• La cinquième conférence annuelle de Moscou sur la sécurité internationale

    CategorieLa cinquième conférence annuelle de Moscou sur la sécurité internationale. En avril 2016, j’ai assisté à la cinquième Conférence annuelle de Moscou sur la sécurité internationale, organisée par le ministère russe de la Défense. Ce ne fut pas un événement sans importance. S’y trouvaient plus de 600 délégués, venant de 83 pays, représentant tous les continents. 

    Nous avons été logés dans ce qui était autrefois l’ancien Hôtel Ukraina, un de ceux assez particuliers, avec cette architecture stalinienne, qui parsèment l’horizon de Moscou. Il est situé près de la gare de Kiev sur les rives de la Moskova. (Un souvenir : j’avais passé la nuit dans cet hôtel au milieu des années 1990, en route pour Kiev. Le point fort de mon bref séjour commença avec un brouhaha vers minuit qui, comme mon collègue et moi l’avons appris plus tard, était dû à un assassinat se déroulant à notre étage, très probablement un règlement de compte. Comme symbole des progrès énormes que la capitale russe a connus au cours des 20 dernières années, l’hôtel est maintenant un hôtel Radisson, affublé d’un nom bien mérité : l’hôtel Royal.)

    La conférence elle-même a été parfaitement organisée, de l’arrivée à l’aéroport, où nous avons été accueillis par les employés civils du ministère avec un contrôle de l’immigration grandement accéléré, aux trois jours de sessions sur le thème central de la coopération internationale sur les menaces sécuritaires, en particulier celle du terrorisme. Des représentants du monde entier ont expliqué les préoccupations spécifiques du pays et de la région concernés, des informations en grande partie déjà connues, mais qu’il est néanmoins important d’entendre:

    Un délégué chinois a parlé de l’inquiétude suscitée par le mouvement d’indépendance duTurkestan oriental dans la région ouïghour à l’ouest de ce pays (Xinjiang).
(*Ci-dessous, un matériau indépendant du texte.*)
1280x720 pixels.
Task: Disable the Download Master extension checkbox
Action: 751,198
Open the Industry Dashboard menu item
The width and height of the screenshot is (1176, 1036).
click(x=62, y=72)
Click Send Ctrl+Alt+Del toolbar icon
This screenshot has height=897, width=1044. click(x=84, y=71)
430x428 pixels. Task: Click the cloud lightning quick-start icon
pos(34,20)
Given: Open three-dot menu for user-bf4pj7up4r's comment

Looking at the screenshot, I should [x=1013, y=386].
    Un Sud-Africain a parlé piraterie, qui touche maintenant non seulement la Corne de l’Afrique, mais aussi à l’ouest, le golfe de Guinée; de trafic d’êtres humains, surtout de la part de la menace croissante que représente Boko Haram, qui a métastasé du Nigeria au Niger, au Tchad et au Bénin; de la mauvaise gouvernance qui entraîne une augmentation des conflits internes dans tout le continent, au Soudan du Sud, au Kenya et en Somalie; du chômage élevé chronique et de l’inflation comme facteurs poussant la jeunesse des pays africains à devenir une «cible de l’extrémisme et de gangs hors la loi».

    Un Libanais a décrit son pays comme la «première ligne de défense contre le terrorisme», l’arme défensive étant l’«entêtement du Liban».
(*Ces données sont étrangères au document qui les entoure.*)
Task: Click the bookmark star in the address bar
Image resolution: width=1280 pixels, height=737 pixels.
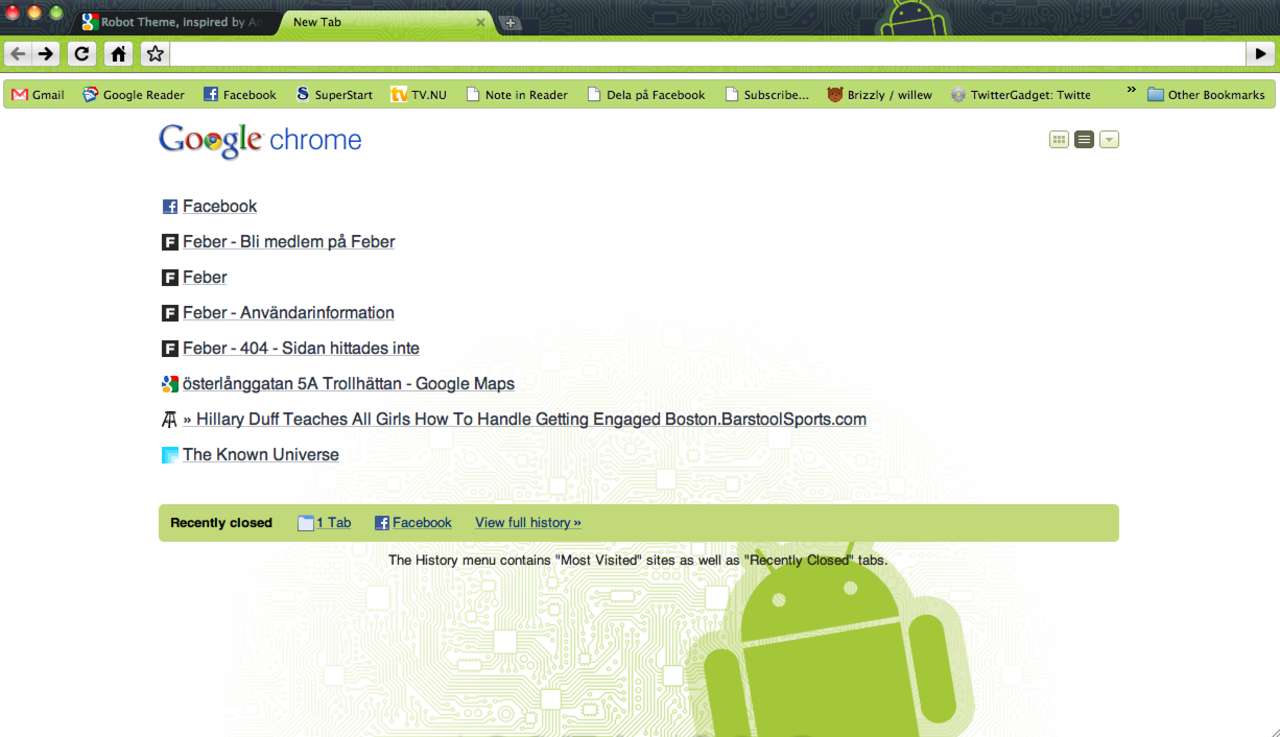Action: tap(155, 54)
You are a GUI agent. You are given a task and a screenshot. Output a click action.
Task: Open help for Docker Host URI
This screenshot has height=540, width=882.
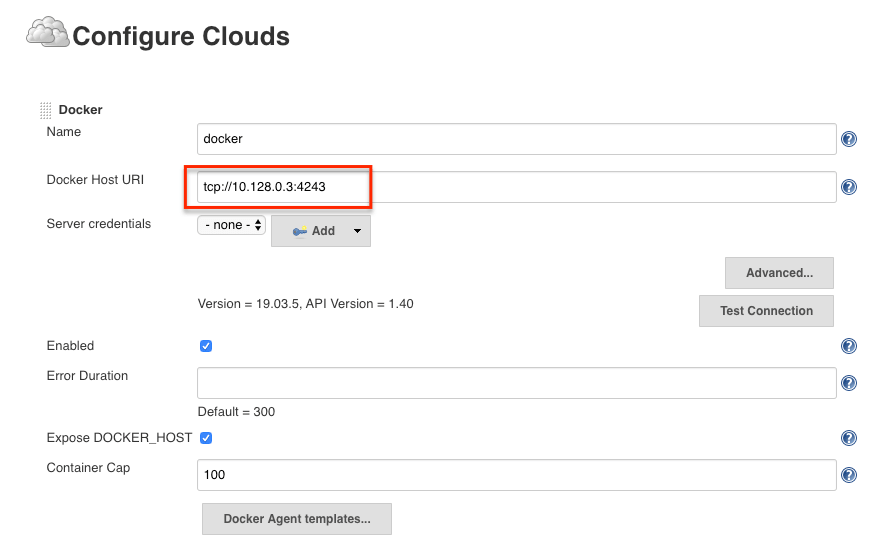849,187
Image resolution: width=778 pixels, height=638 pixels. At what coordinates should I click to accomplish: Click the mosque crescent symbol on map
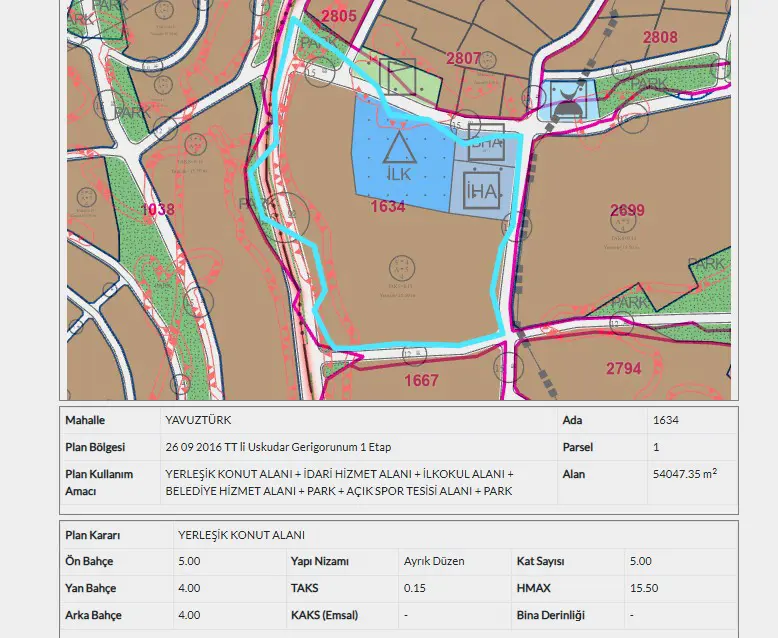point(569,101)
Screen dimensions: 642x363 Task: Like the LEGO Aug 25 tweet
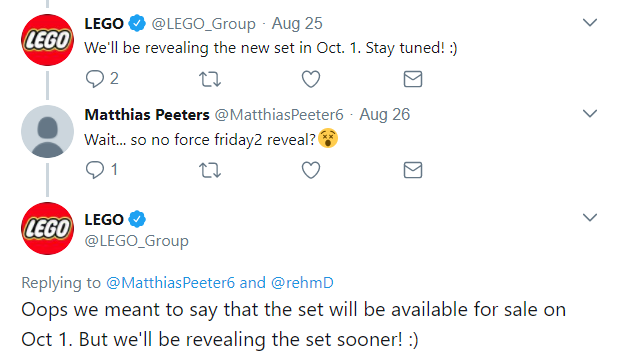(311, 79)
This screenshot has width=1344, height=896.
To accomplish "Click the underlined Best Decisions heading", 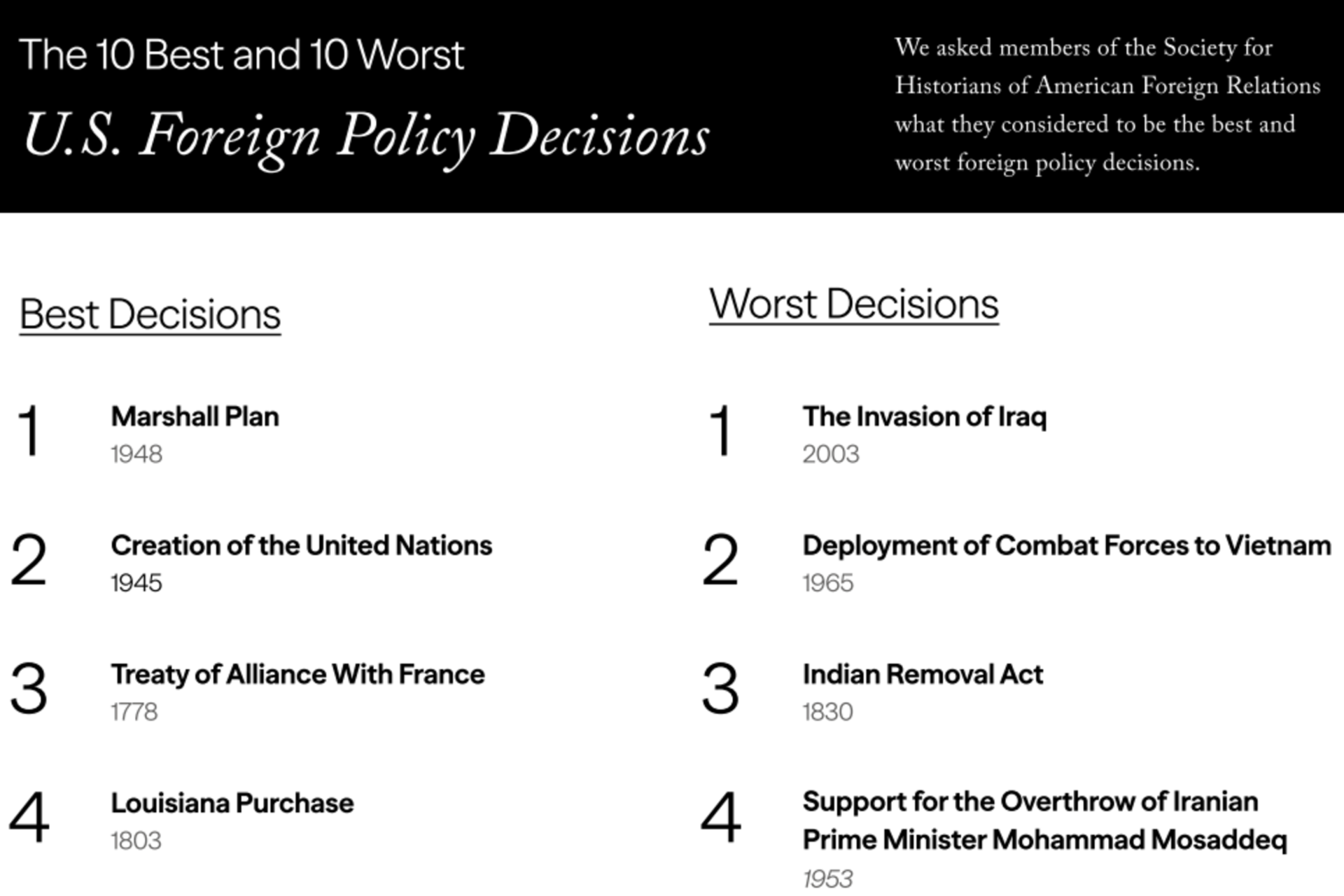I will click(x=150, y=314).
    Un Indonésien a parlé de l’importance du soft power comme instrument de lutte contre le terrorisme en diffusant dans la plus grande nation musulmane du monde le message d’un «islam modéré […] qui contre État islamique grâce au patriotisme et à l’enseignement d’un islam modéré». (Il a également averti qu’environ 7 millions d’Indonésiens sont pro-EI») [sur une population de 250 millions, dont 90% de musulmans, NdT]

    Un Croate a pointé du doigt les «conflits gelés» en Europe et, en général, la menace que constituent les contraintes économiques de la zone euro, la crise des réfugiés et la montée des mouvements extrémistes pour le continent. L’Europe semble bien être à nouveau en «équilibre entre la guerre et la paix».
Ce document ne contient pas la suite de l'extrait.